Dr Udesen opened her talk by stating the clinical relevance of testing vasoactive drugs concomitant with mechanical unloading in cardiogenic shock (CS). She highlighted that, according to the 2017 European Society of Cardiology guideline for the management of acute MI (AMI) in patients with ST-segment elevation MI, both inotropes and short-term mechanical support devices might be considered for haemodynamic stabilisation (Class IIb); however, the level of evidence is weak.1,2 A recent publication assessing the temporal trends of CS in AMI in Denmark reported the increasing use of mechanical circulatory support with Impella devices, and the use of ≥1 vasoactive drug in about 90% of cases.3 She described the clinical conundrum involving patients with CS and low perfusion pressure and the decision to use an inotrope or vasoconstrictor to increase end-organ perfusion. This increase in perfusion pressure comes at the expense of increased cardiac afterload, and hence an increase in left ventricular (LV) workload.
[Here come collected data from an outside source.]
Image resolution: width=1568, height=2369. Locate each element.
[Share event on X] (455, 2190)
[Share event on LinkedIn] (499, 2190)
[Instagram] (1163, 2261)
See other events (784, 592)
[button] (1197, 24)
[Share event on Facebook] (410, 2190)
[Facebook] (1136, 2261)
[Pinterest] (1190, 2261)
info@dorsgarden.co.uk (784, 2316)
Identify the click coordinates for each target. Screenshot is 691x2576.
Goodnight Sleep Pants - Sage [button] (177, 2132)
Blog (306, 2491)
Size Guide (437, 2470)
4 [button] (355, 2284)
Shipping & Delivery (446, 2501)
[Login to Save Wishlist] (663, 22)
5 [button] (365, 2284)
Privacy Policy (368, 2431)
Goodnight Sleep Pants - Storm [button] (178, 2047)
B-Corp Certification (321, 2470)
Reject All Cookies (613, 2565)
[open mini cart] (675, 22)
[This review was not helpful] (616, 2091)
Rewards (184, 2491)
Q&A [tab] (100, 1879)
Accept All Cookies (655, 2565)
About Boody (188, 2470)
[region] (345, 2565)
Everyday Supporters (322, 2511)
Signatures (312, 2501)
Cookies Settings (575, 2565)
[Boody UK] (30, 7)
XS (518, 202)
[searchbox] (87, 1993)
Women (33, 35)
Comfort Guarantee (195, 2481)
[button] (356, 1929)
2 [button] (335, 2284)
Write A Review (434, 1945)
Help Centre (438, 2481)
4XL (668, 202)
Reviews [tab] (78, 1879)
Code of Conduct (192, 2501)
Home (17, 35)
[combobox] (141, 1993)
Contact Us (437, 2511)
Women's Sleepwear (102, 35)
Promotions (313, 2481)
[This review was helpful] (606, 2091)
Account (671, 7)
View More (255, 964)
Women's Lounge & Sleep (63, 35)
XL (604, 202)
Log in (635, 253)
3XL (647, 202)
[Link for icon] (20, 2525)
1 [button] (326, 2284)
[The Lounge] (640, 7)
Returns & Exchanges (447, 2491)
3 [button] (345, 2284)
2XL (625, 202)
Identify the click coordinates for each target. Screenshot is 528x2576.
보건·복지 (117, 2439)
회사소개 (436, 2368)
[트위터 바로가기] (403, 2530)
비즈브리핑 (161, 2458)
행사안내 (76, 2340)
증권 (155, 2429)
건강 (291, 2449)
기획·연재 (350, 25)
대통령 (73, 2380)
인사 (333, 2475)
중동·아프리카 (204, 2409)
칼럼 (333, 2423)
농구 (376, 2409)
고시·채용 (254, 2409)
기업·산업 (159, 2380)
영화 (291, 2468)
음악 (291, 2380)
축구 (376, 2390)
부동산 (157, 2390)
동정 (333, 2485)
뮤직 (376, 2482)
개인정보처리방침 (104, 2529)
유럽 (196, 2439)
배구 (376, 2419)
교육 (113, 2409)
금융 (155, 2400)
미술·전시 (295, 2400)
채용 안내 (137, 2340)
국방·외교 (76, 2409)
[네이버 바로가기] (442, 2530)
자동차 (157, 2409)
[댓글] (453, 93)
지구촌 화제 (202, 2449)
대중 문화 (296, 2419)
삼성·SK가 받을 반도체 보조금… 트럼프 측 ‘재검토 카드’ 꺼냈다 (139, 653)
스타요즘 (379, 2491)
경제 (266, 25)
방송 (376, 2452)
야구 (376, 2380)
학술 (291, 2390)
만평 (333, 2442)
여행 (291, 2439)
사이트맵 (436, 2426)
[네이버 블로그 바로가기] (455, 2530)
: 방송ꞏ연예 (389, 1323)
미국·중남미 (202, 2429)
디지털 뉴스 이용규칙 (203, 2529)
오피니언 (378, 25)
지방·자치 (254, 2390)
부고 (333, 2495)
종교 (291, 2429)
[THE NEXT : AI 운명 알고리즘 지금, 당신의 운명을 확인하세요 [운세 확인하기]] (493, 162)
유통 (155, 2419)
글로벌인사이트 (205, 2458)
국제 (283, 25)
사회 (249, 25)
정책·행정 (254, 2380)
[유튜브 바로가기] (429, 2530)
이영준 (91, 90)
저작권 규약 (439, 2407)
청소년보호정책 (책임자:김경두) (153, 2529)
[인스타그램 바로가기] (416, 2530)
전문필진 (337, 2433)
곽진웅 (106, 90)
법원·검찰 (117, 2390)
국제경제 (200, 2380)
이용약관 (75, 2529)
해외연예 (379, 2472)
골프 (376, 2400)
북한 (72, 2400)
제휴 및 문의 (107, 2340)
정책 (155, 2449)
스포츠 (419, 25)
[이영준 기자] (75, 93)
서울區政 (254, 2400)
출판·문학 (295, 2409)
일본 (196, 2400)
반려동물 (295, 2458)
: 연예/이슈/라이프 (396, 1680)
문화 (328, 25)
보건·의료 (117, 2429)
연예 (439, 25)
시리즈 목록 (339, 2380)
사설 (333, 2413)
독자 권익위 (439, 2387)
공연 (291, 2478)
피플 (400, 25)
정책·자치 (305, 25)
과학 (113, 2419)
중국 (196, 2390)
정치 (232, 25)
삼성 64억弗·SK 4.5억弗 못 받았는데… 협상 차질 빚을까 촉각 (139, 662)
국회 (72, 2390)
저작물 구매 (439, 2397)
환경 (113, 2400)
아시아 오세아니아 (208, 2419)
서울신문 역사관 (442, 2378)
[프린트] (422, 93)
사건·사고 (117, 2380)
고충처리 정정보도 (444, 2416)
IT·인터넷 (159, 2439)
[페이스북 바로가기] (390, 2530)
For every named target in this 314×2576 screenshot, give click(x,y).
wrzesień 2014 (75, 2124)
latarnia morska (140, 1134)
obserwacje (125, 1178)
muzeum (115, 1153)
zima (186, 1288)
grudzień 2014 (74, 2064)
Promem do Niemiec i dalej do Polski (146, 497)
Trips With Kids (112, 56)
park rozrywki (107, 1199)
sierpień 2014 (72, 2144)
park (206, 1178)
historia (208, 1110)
To aid in the choice of the vasoactive drug, Dr Udesen compared the effect of norepinephrine (NA), epinephrine (AD), dopamine (DA) and phenylephrine (PE) on pressure–volume area (PVA), LV workload (product of PVA and heart rate) and metabolism in a pig model of ischaemic cardiogenic shock supported by Impella CP (n=10).
CS was induced using stepwise injections of polyvinyl microspheres and was defined as mixed venous oxygen saturation (SvO2) to <30% or ≤50% of baseline value and/or sustained cardiac index <1.5l/min/m2 for ≥10 minutes. The multiple steps of the experiment included instrumentation, development of CS, initiation of support with Impella CP for 30 minutes, administration of minimal NA (if the mean arterial pressure declined to <50 mmHg), blinded crossover to drug infusion for 30 minutes each (AD 0.1 µg/kg/min, NA 0.1 µg/kg/min and DA 10 µg/kg/min), PE infusion for 20 minutes and euthanasia. A linear mixed model was constructed using individual animals as subjects for random factors and sequential experimental stages as fixed repeated measurements. The reference time was set to 30 minutes after initiation of Impella CP support.
Concomitant administration of NA with Impella CP resulted in a leftward shift of the pressure–volume loop (PVL) with an increase in stroke work. Similar results were observed with DA (slightly more pronounced) and AD. However, concomitant administration of PE with Impella CP resulted in a rightward shift of the PVL, with an increase in end-diastolic pressure (LVEDP). Compared to treatment with Impella (reference), AD increased heart rate by 1.2-fold, DA and PE by about 1.4-fold, while no difference was observed with NA. LVEDP increased significantly only with PE and not with reference and other vasoactive drugs. In contrast, LV stroke work increased to different degrees with AD, DA and NA, with no difference with PE. Also, the PVA increased with all four drugs, compared to treatment with Impella. These data indicate that the total LV workload increased with all four drugs compared to treatment with Impella alone, and reached statistical significance in all drug treatment groups, except NA.
The arterial lactate concentration and renal and cerebral oxygen saturation were measured to assess the status of end-organ perfusion. Compared to reference, SvO2 increased with AD, DA and NA, but decreased significantly with PE. Treatment with PE significantly increased arterial lactate levels and decreased renal venous oxygen compared to treatment with Impella. Treatment with DA significantly increased cerebral SvO2 compared to treatment with Impella.
Taken together, the results suggest that if the perfusion pressure remains low after initiating support with Impella CP in CS, NA should be the first vasoactive drug of choice because it exhibits mild inotropic and potent vasopressor effects. The use of PE, which exhibits only vasopressor effects, should be avoided.